During the 1980s and 1990s, Richard Bachman, geologist and now president and director of Dakota Territory Resource Corp, managed a team for Homestake Mining Company that was successful in uncovering and expanding new significant gold mineralization areas. While the mining at the Homestake Mine halted in 2002 due to low gold prices and high mining expenses, from 2011-2014, Dakota Territory Resource Corp acquired crucial sample data as well as mineral acres, broadening its property position in the Homestake District in efforts to restart a gold revitalization there similar to what was done two to three decades earlier. In a venture to continue exploration and development of this precious metals site, today Dakota Territory Resource Corp attempts to breathe new life into this once-profitable gold mining area. They cite a commitment to exploration of gold with sustainable practices.

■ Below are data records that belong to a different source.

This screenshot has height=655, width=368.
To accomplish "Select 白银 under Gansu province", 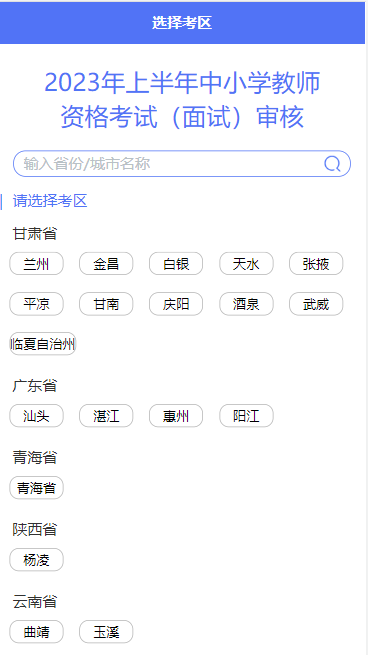I will (176, 264).
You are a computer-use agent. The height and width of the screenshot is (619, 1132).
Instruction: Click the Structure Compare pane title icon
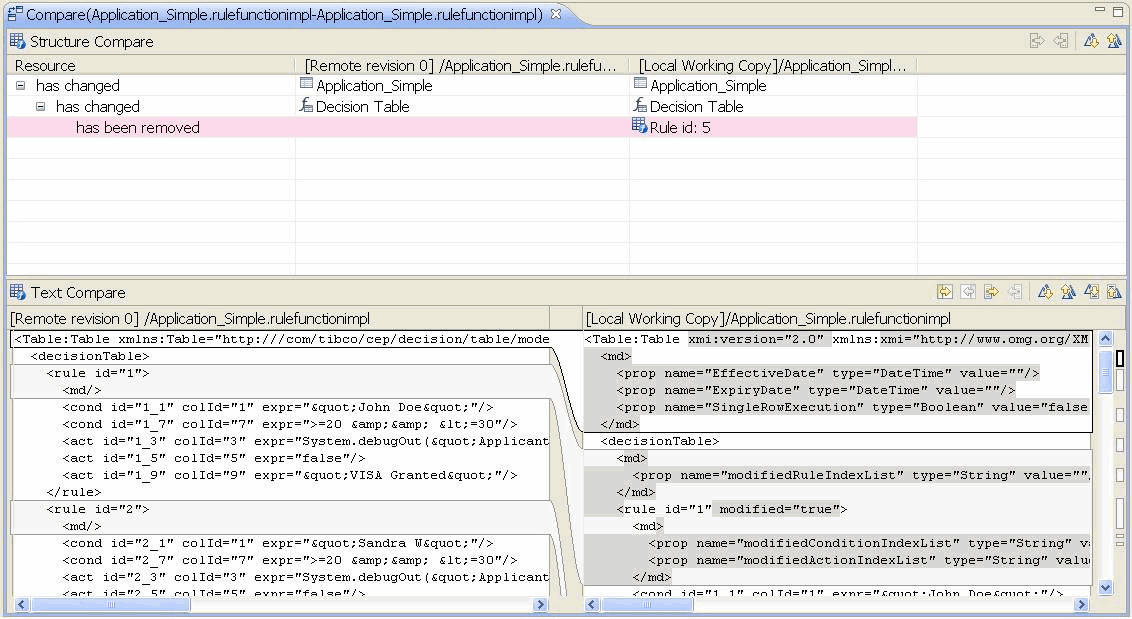point(17,41)
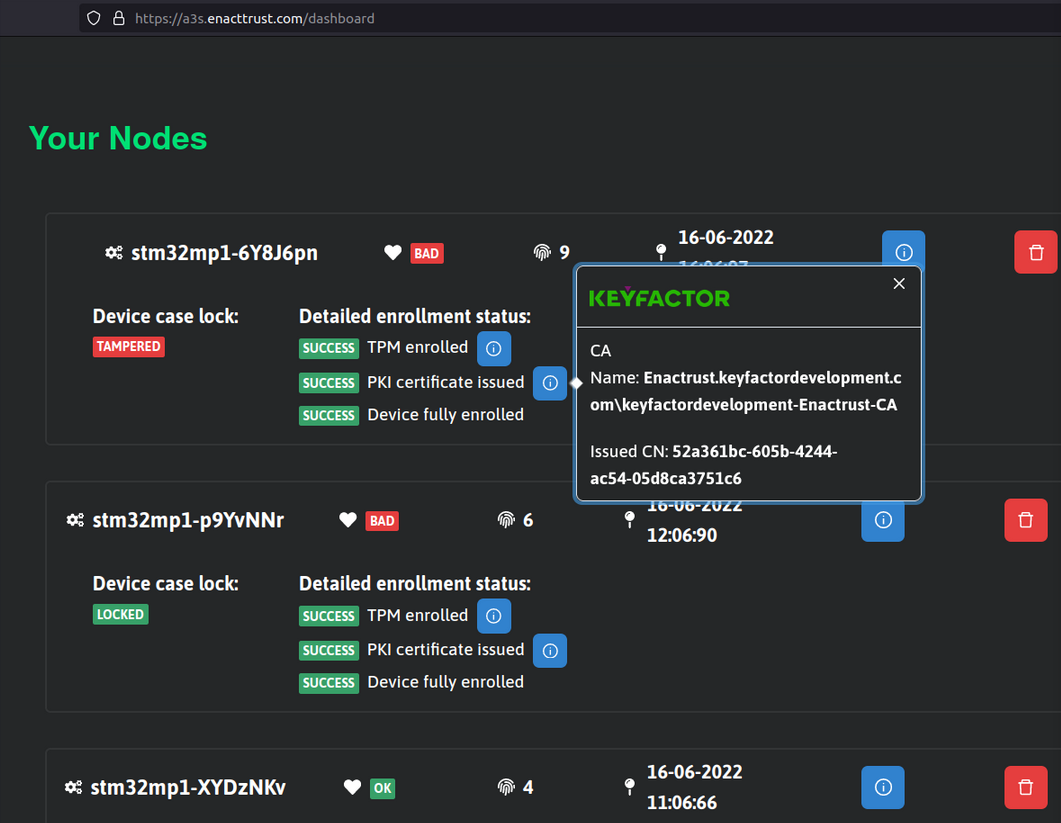Click the browser address bar URL
This screenshot has height=823, width=1061.
tap(254, 18)

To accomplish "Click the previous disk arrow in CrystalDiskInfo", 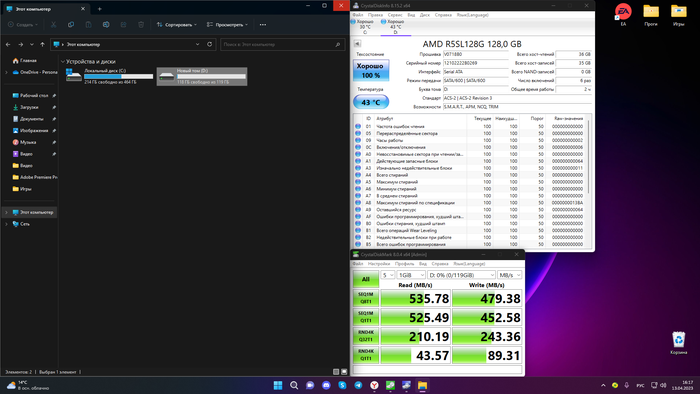I will 357,44.
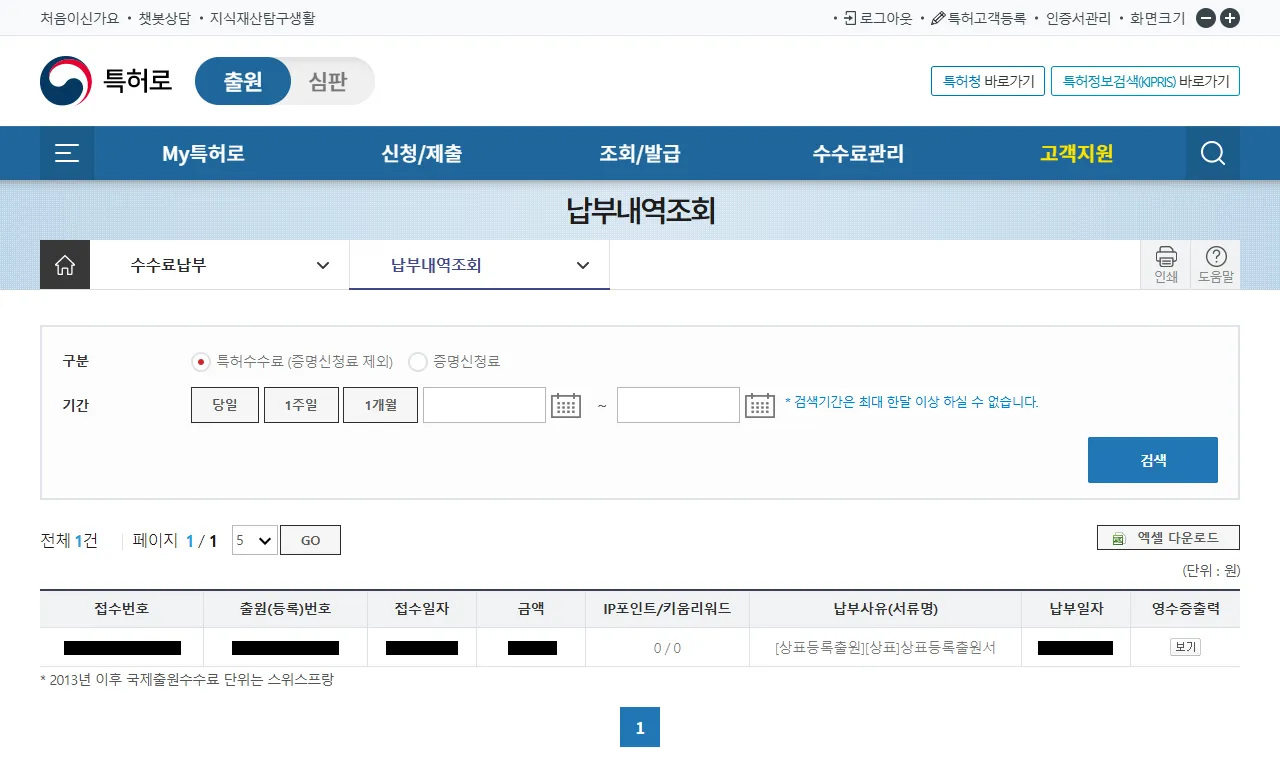The width and height of the screenshot is (1280, 780).
Task: Select the 증명신청료 radio button
Action: coord(418,362)
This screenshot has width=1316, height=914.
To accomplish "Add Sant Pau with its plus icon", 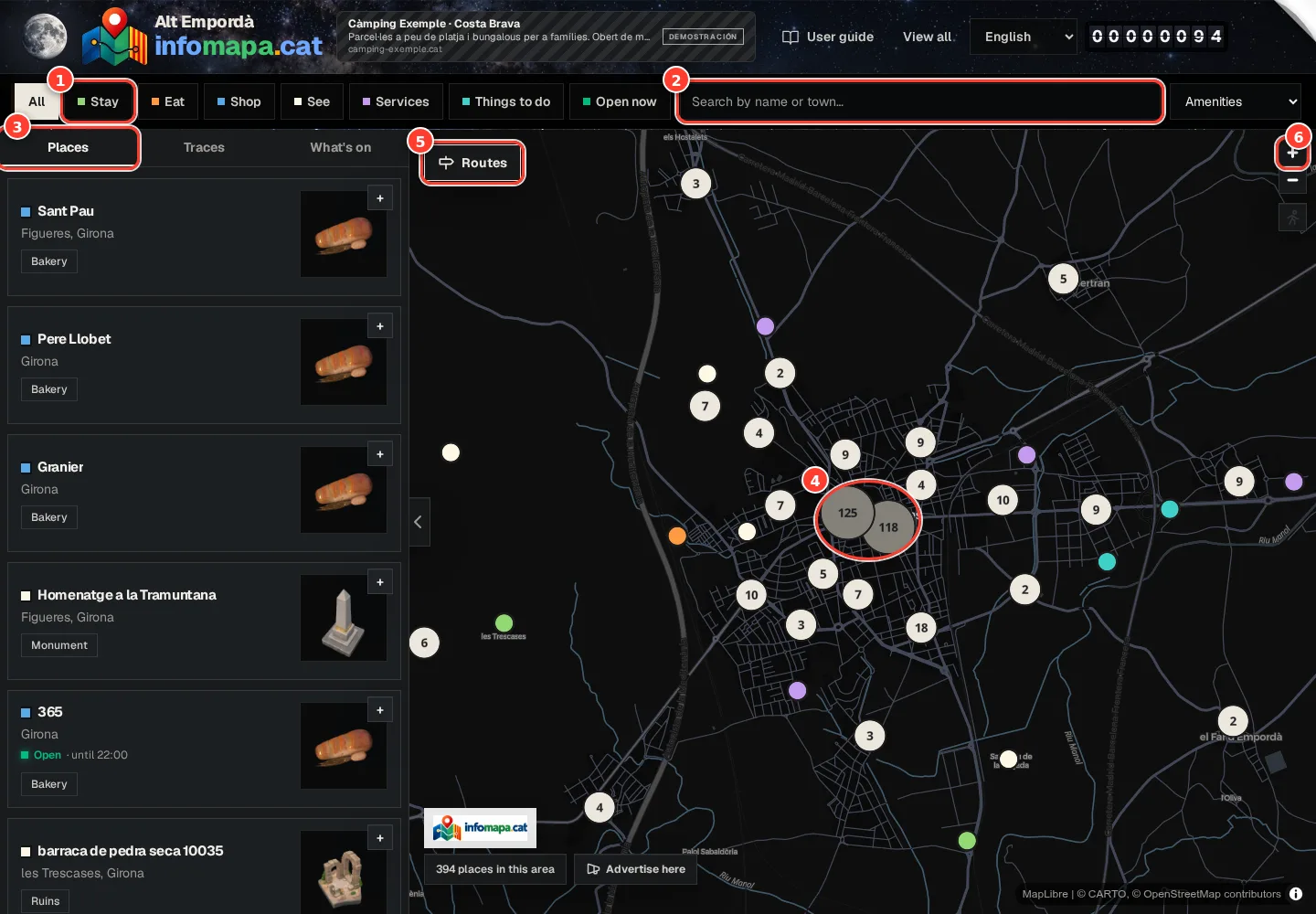I will pos(380,198).
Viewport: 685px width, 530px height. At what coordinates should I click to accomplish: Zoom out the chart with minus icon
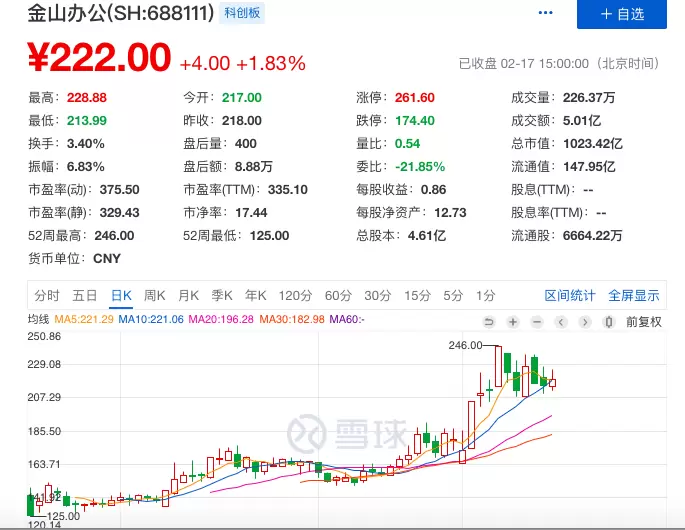[536, 322]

The total mineral area Dakota Territory Resource Corp owns covers 3,057 acres, including: the Blind Gold, City Creek, and Homestake Paleoplacer Properties.  Dakota Territory Resource Corp trades under the symbol DTRC:OTCQB.

History 

During the Gold Rush of the late 19th century, brothers Fred and Moses Manuel and their partners, Alex Engh and Hank Harney, staked out an area in the northern Black Hills of what was then considered Dakota Territory (today Lead, South Dakota). On April 9, 1876, they discovered there an outcropping of a vein of ore, and quickly claimed the property theirs, naming it the "Homestake". Soon other miners followed suit, seeing great gold potential, and a town was built around the Homestake. A year later, three entrepreneurs, George Hearst (father of the famous newspaper tycoon William Randolph Hearst), Lloyd Tevis, and James Ben Ali Haggin, bought the Homestake from them for $70,000, and founded the Homestake Mining Company. Because of the remote location, mining equipment had to be brought in from Nebraska, but eventually a mill began crushing ore in July 1878. A year later, the three partners sold shares in the Homestake Mining Company, listing it on the New York Stock Exchange (NYSE), which would become one of the longest-listed stocks in the history of the NYSE (NYSE:HM).

Management Team 

Richard Bachman, president and director, previously worked for 22 years at Homestake Mining Company in various capacities including regional geologist, managing an exploration program focused on the discovery of a repeat of the Homestake Mine. Gerald Aberle, vice president, COO, and director, also worked for 22 years with Homestake Mining Company, at the Homestake gold mine in Lead, South Dakota.  He also consulted for 14 years with Homestake Mining Co. as well as Barrick Gold Corp. Wm Chris Mathers is CFO, and Anthony Kamin is director.